Document segment —
Re: Memory leak from ExecutorState context?

From: Tomas Vondra <tomas(dot)vondra(at)enterprisedb(dot)com>
To: Jehan-Guillaume de Rorthais <jgdr(at)dalibo(dot)com>
Cc: pgsql-hackers(at)lists(dot)postgresql(dot)org
Subject: Re: Memory leak from ExecutorState context?
Date: 2023-03-02 12:44:52
Message-ID: 77a96d42-00cb-2448-465a-aa1e92d00cac@enterprisedb.com
Views: Raw Message | Whole Thread | Download mbox | Resend email
Thread:
Lists: pgsql-hackers


On 3/2/23 13:08, Jehan-Guillaume de Rorthais wrote:
> ...
> [...]
>> But I have another idea - put a breakpoint on makeBufFile() which is the
>> bit that allocates the temp files including the 8kB buffer, and print in
>> what context we allocate that. I have a hunch we may be allocating it in
>> the ExecutorState. That'd explain all the symptoms.
>
> That what I was wondering as well yesterday night.
>
> So, on your advice, I set a breakpoint on makeBufFile:
>
> (gdb) info br
> Num Type Disp Enb Address What
> 1 breakpoint keep y 0x00000000007229df in makeBufFile
> bt 10
> p CurrentMemoryContext.name
>
>
> Then, I disabled it and ran the query up to this mem usage:
>
> VIRT RES SHR S %CPU %MEM
> 20.1g 7.0g 88504 t 0.0 22.5
>
> Then, I enabled the breakpoint and look at around 600 bt and context name
> before getting bored. They **all** looked like that:
>
> Breakpoint 1, BufFileCreateTemp (...) at buffile.c:201
> 201 in buffile.c
> #0 BufFileCreateTemp (...) buffile.c:201
> #1 ExecHashJoinSaveTuple (tuple=0x1952c180, ...) nodeHashjoin.c:1238
> #2 ExecHashJoinImpl (parallel=false, pstate=0x31a6418) nodeHashjoin.c:398
> #3 ExecHashJoin (pstate=0x31a6418) nodeHashjoin.c:584
> #4 ExecProcNodeInstr (node=<optimized out>) execProcnode.c:462
> #5 ExecProcNode (node=0x31a6418)
> #6 ExecSort (pstate=0x31a6308)
> #7 ExecProcNodeInstr (node=<optimized out>)
> #8 ExecProcNode (node=0x31a6308)
> #9 fetch_input_tuple (aggstate=aggstate(at)entry=0x31a5ea0)
>
> $421643 = 0x99d7f7 "ExecutorState"

Provided material —
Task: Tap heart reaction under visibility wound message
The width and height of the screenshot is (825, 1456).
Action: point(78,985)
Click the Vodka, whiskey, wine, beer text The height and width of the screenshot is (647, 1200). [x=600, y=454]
* * *
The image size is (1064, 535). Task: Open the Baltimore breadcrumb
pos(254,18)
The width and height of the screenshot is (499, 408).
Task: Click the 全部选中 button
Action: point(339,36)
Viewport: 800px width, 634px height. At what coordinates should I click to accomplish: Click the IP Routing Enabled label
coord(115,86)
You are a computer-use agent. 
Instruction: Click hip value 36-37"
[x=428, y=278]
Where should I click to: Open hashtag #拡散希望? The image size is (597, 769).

Complete the following —
#1 Return the part of the ExecutorState memory leak email running from "On 3/2/23 13:08, Jehan-Guillaume" down to "all the symptoms.", copied word for word.
#2 Write the next part of the ExecutorState memory leak email, picking up right after its last line.

Answers for the tasks —
#1
On 3/2/23 13:08, Jehan-Guillaume de Rorthais wrote:
> ...
> [...]
>> But I have another idea - put a breakpoint on makeBufFile() which is the
>> bit that allocates the temp files including the 8kB buffer, and print in
>> what context we allocate that. I have a hunch we may be allocating it in
>> the ExecutorState. That'd explain all the symptoms.

#2
>
> These 600-ish 8kB buffer were all allocated in "ExecutorState". I could
> probably log much more of them if more checks/stats need to be collected, but
> it really slow down the query a lot, granting it only 1-5% of CPU time instead
> of the usual 100%.
>

Bingo!

> So It's not exactly a leakage, as memory would be released at the end of the
> query, but I suppose they should be allocated in a shorter living context,
> to avoid this memory bloat, am I right?
>

Well, yeah and no.

In principle we could/should have allocated the BufFiles in a different
context (possibly hashCxt). But in practice it probably won't make any
difference, because the query will probably run all the hashjoins at the
same time. Imagine a sequence of joins - we build all the hashes, and
then tuples from the outer side bubble up through the plans. And then
you process the last tuple and release all the hashes.

This would not fix the issue. It'd be helpful for accounting purposes
(we'd know it's the buffiles and perhaps for which hashjoin node). But
we'd still have to allocate the memory etc. (so still OOM).

There's only one thing I think could help - increase the work_mem enough
not to trigger the explosive growth in number of batches. Imagine
there's one very common value, accounting for ~65MB of tuples. With
work_mem=64MB this leads to exactly the explosive growth you're
observing here. With 128MB it'd probably run just fine.

The problem is we don't know how large the work_mem would need to be :-(
So you'll have to try and experiment a bit.

I remembered there was a thread [1] about *exactly* this issue in 2019.

[1]
https://www.postgresql.org/message-id/flat/bc138e9f-c89e-9147-5395-61d51a757b3b%40gusw.net

I even posted a couple patches that try to address this by accounting
for the BufFile memory, and increasing work_mem a bit instead of just
blindly increasing the number of batches (ignoring the fact that means
more memory will be used for the BufFile stuff).

I don't recall why it went nowhere, TBH. But I recall there were
discussions about maybe doing something like "block nestloop" at the
time, or something. Or maybe the thread just went cold.

>> BTW with how many batches does the hash join start?
>
> * batches went from 32 to 1048576 before being growEnabled=false as suspected
> * original and current nbuckets were set to 1048576 immediately
> * allowed space is set to the work_mem, but current space usage is 1.3GB, as
> measured previously close before system refuse more memory allocation.
>

Yeah, I think this is pretty expected. We start with multiple batches,
so we pick optimal buckets for the whole work_mem (so no growth here).

But then batches explode, in the futile hope to keep this in work_mem.
Once that growth gets disabled, we end up with 1.3GB hash table.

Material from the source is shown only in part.